WORK TO BE COMPLETED:
Send back the records in full, character for character.

MATERIAL FOR THIS EXERCISE:
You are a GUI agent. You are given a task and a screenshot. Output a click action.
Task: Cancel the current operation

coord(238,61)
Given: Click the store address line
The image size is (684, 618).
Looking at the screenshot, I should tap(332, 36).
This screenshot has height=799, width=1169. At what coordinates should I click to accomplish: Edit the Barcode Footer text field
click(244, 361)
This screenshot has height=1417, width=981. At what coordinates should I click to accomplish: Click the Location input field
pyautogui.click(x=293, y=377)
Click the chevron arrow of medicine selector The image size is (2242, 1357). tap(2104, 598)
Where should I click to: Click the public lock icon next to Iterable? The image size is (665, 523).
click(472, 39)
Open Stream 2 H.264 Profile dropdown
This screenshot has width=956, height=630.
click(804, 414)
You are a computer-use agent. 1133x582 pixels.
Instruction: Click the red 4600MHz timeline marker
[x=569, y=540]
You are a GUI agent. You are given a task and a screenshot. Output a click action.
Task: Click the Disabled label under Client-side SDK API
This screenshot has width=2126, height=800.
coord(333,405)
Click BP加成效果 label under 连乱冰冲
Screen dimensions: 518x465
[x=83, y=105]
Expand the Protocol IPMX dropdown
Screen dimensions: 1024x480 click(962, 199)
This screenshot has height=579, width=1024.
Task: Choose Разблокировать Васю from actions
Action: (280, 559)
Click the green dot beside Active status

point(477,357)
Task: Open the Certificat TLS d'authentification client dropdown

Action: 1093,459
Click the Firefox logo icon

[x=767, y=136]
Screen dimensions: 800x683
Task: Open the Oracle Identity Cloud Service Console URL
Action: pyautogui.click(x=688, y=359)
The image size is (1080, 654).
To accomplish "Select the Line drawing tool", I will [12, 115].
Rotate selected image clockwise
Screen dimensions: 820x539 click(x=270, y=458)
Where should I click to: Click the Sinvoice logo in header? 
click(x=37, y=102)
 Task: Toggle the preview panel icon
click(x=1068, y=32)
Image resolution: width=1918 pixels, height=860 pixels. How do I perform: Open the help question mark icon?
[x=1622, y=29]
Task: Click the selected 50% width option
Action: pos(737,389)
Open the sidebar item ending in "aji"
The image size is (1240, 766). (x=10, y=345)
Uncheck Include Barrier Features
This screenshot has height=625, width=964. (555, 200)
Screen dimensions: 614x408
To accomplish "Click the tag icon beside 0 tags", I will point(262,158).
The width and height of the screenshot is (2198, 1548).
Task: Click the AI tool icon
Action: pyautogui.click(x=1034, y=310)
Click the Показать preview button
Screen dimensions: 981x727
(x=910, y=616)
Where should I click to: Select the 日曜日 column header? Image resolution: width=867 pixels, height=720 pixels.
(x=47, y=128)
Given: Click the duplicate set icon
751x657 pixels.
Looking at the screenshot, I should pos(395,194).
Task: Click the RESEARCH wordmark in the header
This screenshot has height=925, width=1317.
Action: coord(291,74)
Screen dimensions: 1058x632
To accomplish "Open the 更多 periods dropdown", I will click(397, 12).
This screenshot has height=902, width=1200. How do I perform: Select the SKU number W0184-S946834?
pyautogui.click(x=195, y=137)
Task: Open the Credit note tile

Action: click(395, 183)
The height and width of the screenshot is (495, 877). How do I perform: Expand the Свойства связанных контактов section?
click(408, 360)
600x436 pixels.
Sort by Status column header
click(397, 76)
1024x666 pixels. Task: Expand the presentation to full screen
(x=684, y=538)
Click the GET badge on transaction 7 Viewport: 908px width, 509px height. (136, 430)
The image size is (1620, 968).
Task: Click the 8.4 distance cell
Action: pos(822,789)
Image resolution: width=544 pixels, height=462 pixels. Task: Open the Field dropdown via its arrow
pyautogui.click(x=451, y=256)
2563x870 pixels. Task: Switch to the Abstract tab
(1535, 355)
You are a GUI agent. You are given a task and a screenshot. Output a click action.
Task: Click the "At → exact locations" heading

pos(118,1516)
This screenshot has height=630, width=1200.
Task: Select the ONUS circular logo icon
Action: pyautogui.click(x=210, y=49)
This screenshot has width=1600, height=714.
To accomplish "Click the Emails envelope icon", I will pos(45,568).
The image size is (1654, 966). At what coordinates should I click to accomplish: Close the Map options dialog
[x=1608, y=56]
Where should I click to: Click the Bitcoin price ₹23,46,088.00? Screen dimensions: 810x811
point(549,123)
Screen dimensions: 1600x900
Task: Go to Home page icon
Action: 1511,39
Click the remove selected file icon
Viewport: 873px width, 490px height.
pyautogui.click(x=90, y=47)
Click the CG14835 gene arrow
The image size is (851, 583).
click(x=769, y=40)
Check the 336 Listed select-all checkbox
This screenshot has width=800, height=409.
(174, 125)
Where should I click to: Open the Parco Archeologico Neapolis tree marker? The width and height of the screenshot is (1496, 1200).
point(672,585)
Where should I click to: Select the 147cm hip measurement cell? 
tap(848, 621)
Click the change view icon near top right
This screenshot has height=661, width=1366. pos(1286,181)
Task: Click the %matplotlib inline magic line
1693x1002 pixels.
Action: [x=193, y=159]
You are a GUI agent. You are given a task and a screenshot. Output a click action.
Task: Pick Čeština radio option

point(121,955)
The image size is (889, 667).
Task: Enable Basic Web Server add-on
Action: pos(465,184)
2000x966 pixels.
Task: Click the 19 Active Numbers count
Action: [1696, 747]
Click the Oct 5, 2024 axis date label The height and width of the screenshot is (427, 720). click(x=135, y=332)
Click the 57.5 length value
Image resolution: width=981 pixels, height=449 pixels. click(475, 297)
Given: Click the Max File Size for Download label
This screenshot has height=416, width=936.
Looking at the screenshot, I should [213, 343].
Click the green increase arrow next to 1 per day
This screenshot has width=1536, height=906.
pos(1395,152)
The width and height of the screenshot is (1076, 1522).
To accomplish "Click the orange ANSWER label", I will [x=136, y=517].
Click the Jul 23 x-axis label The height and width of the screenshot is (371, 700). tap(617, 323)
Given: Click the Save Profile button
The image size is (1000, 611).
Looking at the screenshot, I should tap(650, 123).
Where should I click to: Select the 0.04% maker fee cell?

RESPONSE:
You are a GUI agent. You are given a task and a screenshot. Output a click action.
Task: Cancel the current operation

coord(238,61)
Given: Click the store address line
The image size is (684, 618).
Looking at the screenshot, I should tap(332, 36).
This screenshot has height=799, width=1169. At what coordinates should I click to accomplish: Edit the Barcode Footer text field
click(244, 361)
This screenshot has height=1417, width=981. At what coordinates should I click to accomplish: Click the Location input field
pyautogui.click(x=293, y=377)
Click the chevron arrow of medicine selector The image size is (2242, 1357). tap(2104, 598)
Where should I click to: Click the public lock icon next to Iterable? The image size is (665, 523).
click(472, 39)
Open Stream 2 H.264 Profile dropdown
This screenshot has width=956, height=630.
click(804, 414)
You are a computer-use agent. 1133x582 pixels.
Instruction: Click the red 4600MHz timeline marker
[x=569, y=540]
You are a GUI agent. You are given a task and a screenshot. Output a click action.
Task: Click the Disabled label under Client-side SDK API
This screenshot has width=2126, height=800.
coord(333,405)
Click BP加成效果 label under 连乱冰冲
Screen dimensions: 518x465
[x=83, y=105]
Expand the Protocol IPMX dropdown
Screen dimensions: 1024x480 click(962, 199)
This screenshot has height=579, width=1024.
Task: Choose Разблокировать Васю from actions
Action: (280, 559)
Click the green dot beside Active status

point(477,357)
Task: Open the Certificat TLS d'authentification client dropdown

Action: 1093,459
Click the Firefox logo icon

[x=767, y=136]
Screen dimensions: 800x683
Task: Open the Oracle Identity Cloud Service Console URL
Action: pyautogui.click(x=688, y=359)
The image size is (1080, 654).
To accomplish "Select the Line drawing tool", I will [12, 115].
Rotate selected image clockwise
Screen dimensions: 820x539 click(x=270, y=458)
Where should I click to: Click the Sinvoice logo in header? 
click(x=37, y=102)
 Task: Toggle the preview panel icon
click(x=1068, y=32)
Image resolution: width=1918 pixels, height=860 pixels. How do I perform: Open the help question mark icon?
[x=1622, y=29]
Task: Click the selected 50% width option
Action: pos(737,389)
Open the sidebar item ending in "aji"
The image size is (1240, 766). (x=10, y=345)
Uncheck Include Barrier Features
This screenshot has height=625, width=964. (555, 200)
Screen dimensions: 614x408
To accomplish "Click the tag icon beside 0 tags", I will point(262,158).
The width and height of the screenshot is (2198, 1548).
Task: Click the AI tool icon
Action: pyautogui.click(x=1034, y=310)
Click the Показать preview button
Screen dimensions: 981x727
(x=910, y=616)
Where should I click to: Select the 日曜日 column header? Image resolution: width=867 pixels, height=720 pixels.
(x=47, y=128)
Given: Click the duplicate set icon
751x657 pixels.
Looking at the screenshot, I should pos(395,194).
Task: Click the RESEARCH wordmark in the header
This screenshot has height=925, width=1317.
Action: coord(291,74)
Screen dimensions: 1058x632
To accomplish "Open the 更多 periods dropdown", I will click(397, 12).
This screenshot has height=902, width=1200. How do I perform: Select the SKU number W0184-S946834?
pyautogui.click(x=195, y=137)
Task: Open the Credit note tile

Action: click(395, 183)
The height and width of the screenshot is (495, 877). How do I perform: Expand the Свойства связанных контактов section?
click(408, 360)
600x436 pixels.
Sort by Status column header
click(397, 76)
1024x666 pixels. Task: Expand the presentation to full screen
(x=684, y=538)
Click the GET badge on transaction 7 Viewport: 908px width, 509px height. (136, 430)
The image size is (1620, 968).
Task: Click the 8.4 distance cell
Action: pos(822,789)
Image resolution: width=544 pixels, height=462 pixels. Task: Open the Field dropdown via its arrow
pyautogui.click(x=451, y=256)
2563x870 pixels. Task: Switch to the Abstract tab
(1535, 355)
You are a GUI agent. You are given a task and a screenshot. Output a click action.
Task: Click the "At → exact locations" heading

pos(118,1516)
This screenshot has height=630, width=1200.
Task: Select the ONUS circular logo icon
Action: pyautogui.click(x=210, y=49)
This screenshot has width=1600, height=714.
To accomplish "Click the Emails envelope icon", I will pos(45,568).
The image size is (1654, 966). At what coordinates should I click to accomplish: Close the Map options dialog
[x=1608, y=56]
Where should I click to: Click the Bitcoin price ₹23,46,088.00? Screen dimensions: 810x811
point(549,123)
Screen dimensions: 1600x900
Task: Go to Home page icon
Action: 1511,39
Click the remove selected file icon
Viewport: 873px width, 490px height.
pyautogui.click(x=90, y=47)
Click the CG14835 gene arrow
The image size is (851, 583).
click(x=769, y=40)
Check the 336 Listed select-all checkbox
This screenshot has width=800, height=409.
(174, 125)
Where should I click to: Open the Parco Archeologico Neapolis tree marker? The width and height of the screenshot is (1496, 1200).
point(672,585)
Where should I click to: Select the 147cm hip measurement cell? 
tap(848, 621)
Click the change view icon near top right
This screenshot has height=661, width=1366. pos(1286,181)
Task: Click the %matplotlib inline magic line
1693x1002 pixels.
Action: [x=193, y=159]
You are a GUI agent. You are given a task and a screenshot. Output a click action.
Task: Pick Čeština radio option

point(121,955)
The image size is (889, 667).
Task: Enable Basic Web Server add-on
Action: pos(465,184)
2000x966 pixels.
Task: Click the 19 Active Numbers count
Action: [1696, 747]
Click the Oct 5, 2024 axis date label The height and width of the screenshot is (427, 720). click(x=135, y=332)
Click the 57.5 length value
Image resolution: width=981 pixels, height=449 pixels. click(475, 297)
Given: Click the Max File Size for Download label
This screenshot has height=416, width=936.
Looking at the screenshot, I should [213, 343].
Click the green increase arrow next to 1 per day
This screenshot has width=1536, height=906.
pos(1395,152)
The width and height of the screenshot is (1076, 1522).
To accomplish "Click the orange ANSWER label", I will [x=136, y=517].
Click the Jul 23 x-axis label The height and width of the screenshot is (371, 700). tap(617, 323)
Given: Click the Save Profile button
The image size is (1000, 611).
Looking at the screenshot, I should tap(650, 123).
Where should I click to: Select the 0.04% maker fee cell?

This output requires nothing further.